§ **Problem A**:
Using the article on the Knock documentary, explain in one to three sentences why Knock became a place of pilgrimage.
§ **Problem B**:
Resume the article on the Knock documentary after its final sentence.

Award-winning Knock documentary a story for our time
A documentary-drama telling the story of Knock shrine in Co Mayo has won an international film award.
The Irish production, Hope: Our Lady of Knock, was named as the best 'special or documentary' in the 2020 Gabriel Awards.
Hope was directed by Campbell Miller, from Newcastle, Co Down, for the global Catholic television network EWTN.
The annual contest, organised by the Catholic Press Association, honours works that "support themes of dignity, compassion, community and justice".
"It is a great honour and a powerful endorsement of our EWTN work," said Miller, who is the first Irish director to win a Gabriel Award.
"The cast and crew were all from Ireland and we shot the movie here on a small budget.
"Our actors' contribution was immense in capturing the faith and wonder of the people of Knock."
Hope examines how Knock has become a focal point of pilgrimage, visited by over a million people every year, following an apparition on the gable wall of the village church in 1879.
Villagers described the appearance of Mary, accompanied by St Joseph and St John the Evangelist.
The docu-drama on the national shrine blends commentary with reconstructions of life in 19th century Ireland, at a time when the country was experiencing famine and emigration.
"We obviously didn't know that the release of Hope would coincide with the Covid-19 pandemic, but there are parallels between the two eras," said Miller, who presented a copy of the film to Pope Francis at the start of the year.
"People are fearful for their future, everything looks a bit grim.

§ **Dataset records**:
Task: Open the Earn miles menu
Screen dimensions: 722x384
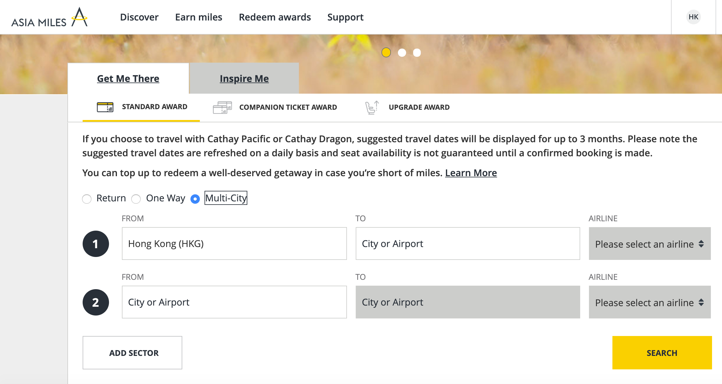Action: coord(198,17)
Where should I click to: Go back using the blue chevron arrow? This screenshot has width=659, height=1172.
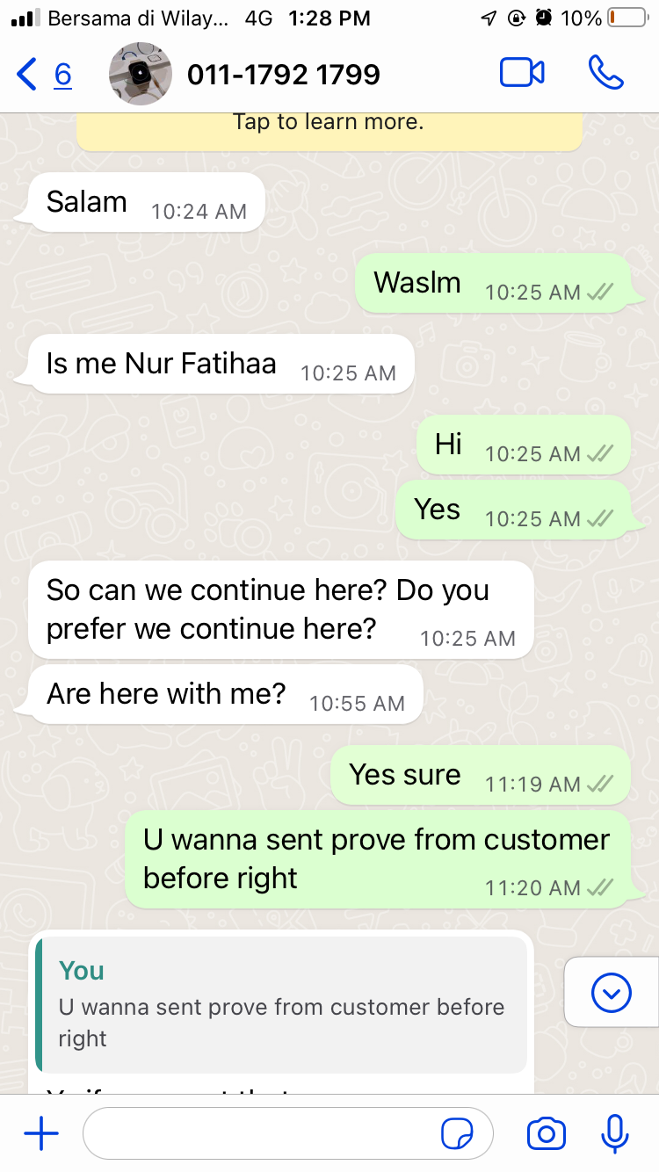pos(26,75)
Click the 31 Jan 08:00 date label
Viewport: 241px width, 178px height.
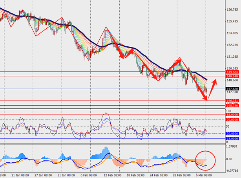coord(66,175)
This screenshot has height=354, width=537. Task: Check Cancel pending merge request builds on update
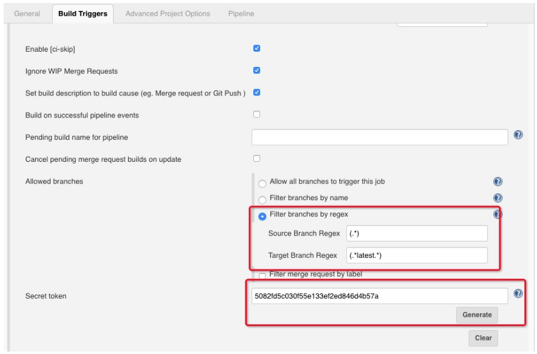coord(256,158)
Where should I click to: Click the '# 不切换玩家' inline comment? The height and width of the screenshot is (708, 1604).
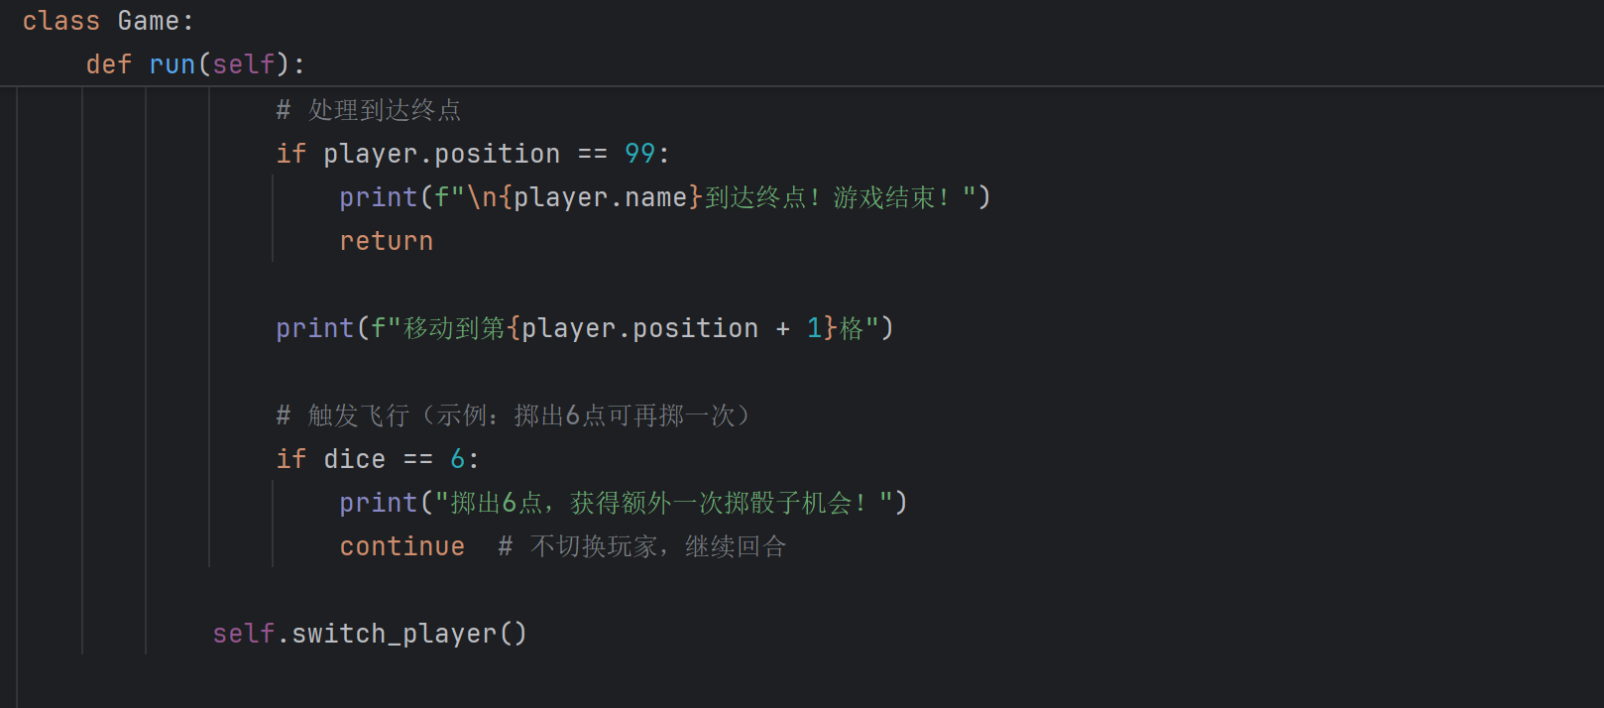[x=641, y=546]
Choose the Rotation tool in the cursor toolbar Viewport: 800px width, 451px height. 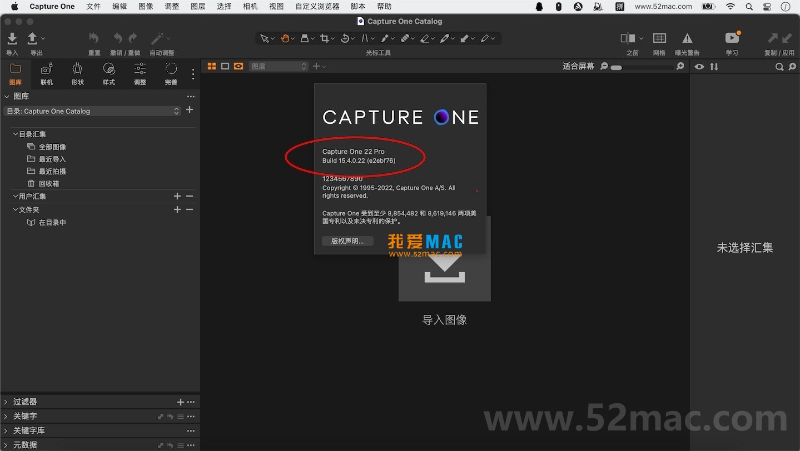(x=345, y=38)
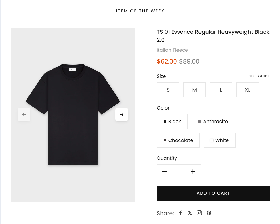Choose the Black color option
Viewport: 280px width, 224px height.
point(172,122)
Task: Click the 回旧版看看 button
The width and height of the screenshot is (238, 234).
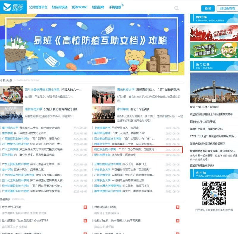Action: click(x=227, y=8)
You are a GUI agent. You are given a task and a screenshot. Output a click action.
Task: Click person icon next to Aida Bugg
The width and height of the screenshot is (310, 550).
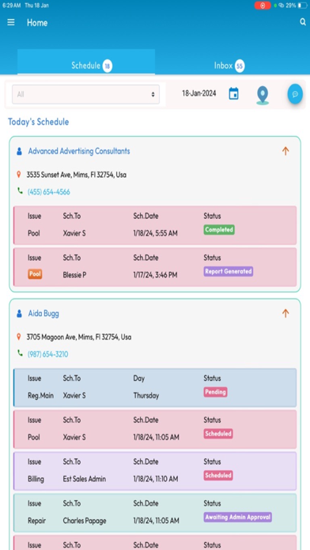(19, 314)
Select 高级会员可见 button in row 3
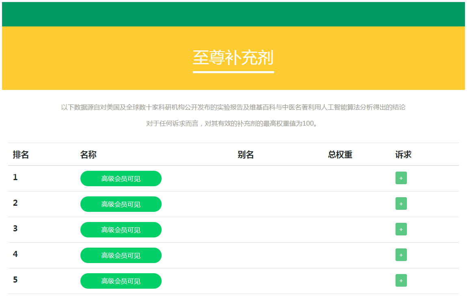The width and height of the screenshot is (467, 296). pos(121,230)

§ **Task output A**:
Knock became a focal point of pilgrimage after an apparition appeared on the gable wall of the village church in 1879. Villagers described seeing Mary, accompanied by St Joseph and St John the Evangelist. The shrine is now visited by over a million people every year.

§ **Task output B**:
"It is similar now, to the prevailing atmosphere at the time of the apparition. There is poverty, disease and a sense of despair.
"Our Lady's appearance at Knock gave people a sense of hope - Ireland needs to hear that message again at a time when so many are under pressure, depressed, and fearful."
The film features contributions from relatives of the original witnesses, as well as Fr Richard Gibbons, the current Knock parish priest, Archbishop of Armagh Eamon Martin and Knock historian Tom Neary.
It also includes an interview with Marion Carroll, whose healing from serious illness at Knock while on pilgrimage has been officially recognised by the Catholic Church.
Before turning his camera on to the Marian apparitions at Knock, Miller made the widely acclaimed Bravery Under Fire, which told the extraordinary story of Fr Willie Doyle, an Irish priest who died as a British army chaplain in the First World War.
Hope is available on Amazon Prime and is currently being translated into German and Spanish for broadcast worldwide.